Après le record de 9,2 milliards d’euros établi en 2016, les perceptions de droits d’auteurs ont de nouveau atteint un niveau inégalé en 2017 avec 9,58 milliards d’euros tous secteurs confondus (+6,2%). « Les collectes totales sont en hausse pour la cinquième année consécutive. Les indicateurs macroéconomiques pointent dans la bonne direction » a commenté Eric Baptiste, Président de la Société canadienne des auteurs, compositeurs et éditeurs (SOCAN) et Président du Conseil d’Administration de la CISAC. La musique est bien évidemment la première industrie culturelle en matière de droits d’auteurs avec une part de 87%, devant l’audiovisuel, la littérature, les arts visuels et le spectacle vivant (196 M€, +3,7%). D’après le rapport annuel de la CISAC, 8,33 milliards d’euros ont été perçus au titre des droits d’auteurs dans la musique en 2017. Cela représente 6% de plus qu’en 2016 ainsi qu’une augmentation de 2 milliards d’euros soit 28,3% depuis 2013. Une dynamique qui laisse à supposer que la barre des 10 milliards d’euros devrait être franchie au plus tard d’ici 2020, notamment sous l’impulsion du numérique compte tenu de la croissance exponentielle du streaming. Pour l’heure, sur le plan géographique les collectes de droits d’auteurs dans le Monde sont boostées par les principaux marchés que sont l’Europe avec une part de 52,2% ainsi que l’Amérique du nord avec 25,5%. « Les collectes ont progressé dans tous les répertoires et toutes les régions. Ces résultats impressionnants prouvent toute la valeur apportée par les sociétés d’auteurs aux millions de créateurs qu’elles représentent à travers le monde » s’est félicité Gari Oron, Directeur Général de la CISAC. Premier marché mondial de la musique enregistrée avec un chiffre d’affaires de 5,1 milliards d’euros en 2017 d’après les données de la Recording Industry Association of America (RIAA), les États-Unis sont également, sans surprise et avec une part de 22,6%, leaders sur les collectes de droits d’auteurs avec 1,8 milliard d’euros (+7%). Les droits collectés par la France ont progressé de 2,1% avec 886 millions d’euros. Plus de 10% des droits d’auteurs collectés pour la musique le sont par la France, 2ème pays au classement mondial. Le pays devance tout juste l’Allemagne qui a connu une croissance de 7,1% et totalisé 806 millions d’euros au titre de l’année 2017, ainsi que le Japon (799 millions d’euros) et le Royaume-Uni à 678 millions d’euros.

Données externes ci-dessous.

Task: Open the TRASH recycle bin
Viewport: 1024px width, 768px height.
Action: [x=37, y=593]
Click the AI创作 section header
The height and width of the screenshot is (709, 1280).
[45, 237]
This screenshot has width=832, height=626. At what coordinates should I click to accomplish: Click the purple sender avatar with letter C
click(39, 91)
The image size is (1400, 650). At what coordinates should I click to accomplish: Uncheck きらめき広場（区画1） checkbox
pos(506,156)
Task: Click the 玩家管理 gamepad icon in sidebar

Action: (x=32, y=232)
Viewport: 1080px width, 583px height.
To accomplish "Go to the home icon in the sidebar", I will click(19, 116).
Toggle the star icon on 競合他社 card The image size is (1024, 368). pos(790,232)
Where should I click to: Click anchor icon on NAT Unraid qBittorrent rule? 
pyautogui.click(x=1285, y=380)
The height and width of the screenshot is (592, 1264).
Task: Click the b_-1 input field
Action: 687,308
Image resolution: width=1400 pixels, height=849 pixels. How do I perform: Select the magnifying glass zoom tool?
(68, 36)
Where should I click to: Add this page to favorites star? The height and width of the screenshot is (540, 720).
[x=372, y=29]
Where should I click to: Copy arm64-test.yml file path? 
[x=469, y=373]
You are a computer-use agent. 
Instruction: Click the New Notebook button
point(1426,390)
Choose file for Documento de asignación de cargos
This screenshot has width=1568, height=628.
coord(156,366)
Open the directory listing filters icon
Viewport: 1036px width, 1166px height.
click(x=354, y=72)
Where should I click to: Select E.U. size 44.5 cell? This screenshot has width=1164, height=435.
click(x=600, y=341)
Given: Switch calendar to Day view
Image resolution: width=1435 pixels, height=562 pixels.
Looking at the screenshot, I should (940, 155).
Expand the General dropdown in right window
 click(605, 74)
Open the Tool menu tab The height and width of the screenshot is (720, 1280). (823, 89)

Augmentation similaire sur les différents segments

La configuration des perceptions des droits d’auteurs reste traditionnelle. Le premier support en matière de collectes de droits d’auteurs est composé de la télévision et la radio qui poursuivent leur dynamique (+3,2%) avec un total de 3,4 milliards d’euros en 2017. Toujours au titre des droits d’exécution publique, les droits pour le live et les ambiances tiennent la 2ème place et se sont élevés à 2,5 milliards d’euros suite à une hausse de 3,4%. En parallèle, sur le segment des droits perçus au titre de la reproduction, il est à noter le recul des droits pour le CD & la vidéo (-2,8%) à 692 millions d’euros, mais elle est nuancée par la progression de 22,6% depuis 2013. D’un point de vue global, les droits d’exécution publique qui regroupent notamment les segments « TV & Radio » et le « Direct (live) & ambiance » entre autres ont été en hausse de 6% en 2017 et de 26,2% entre 2013 et 2017 pour un total de 6,6 milliards d’euros. L’augmentation est similaire pour les droits mécaniques qui englobent notamment le numérique et le segment « CD & vidéo » sur les cinq dernières années, malgré une croissance plus modérée en 2017 (+2,6%).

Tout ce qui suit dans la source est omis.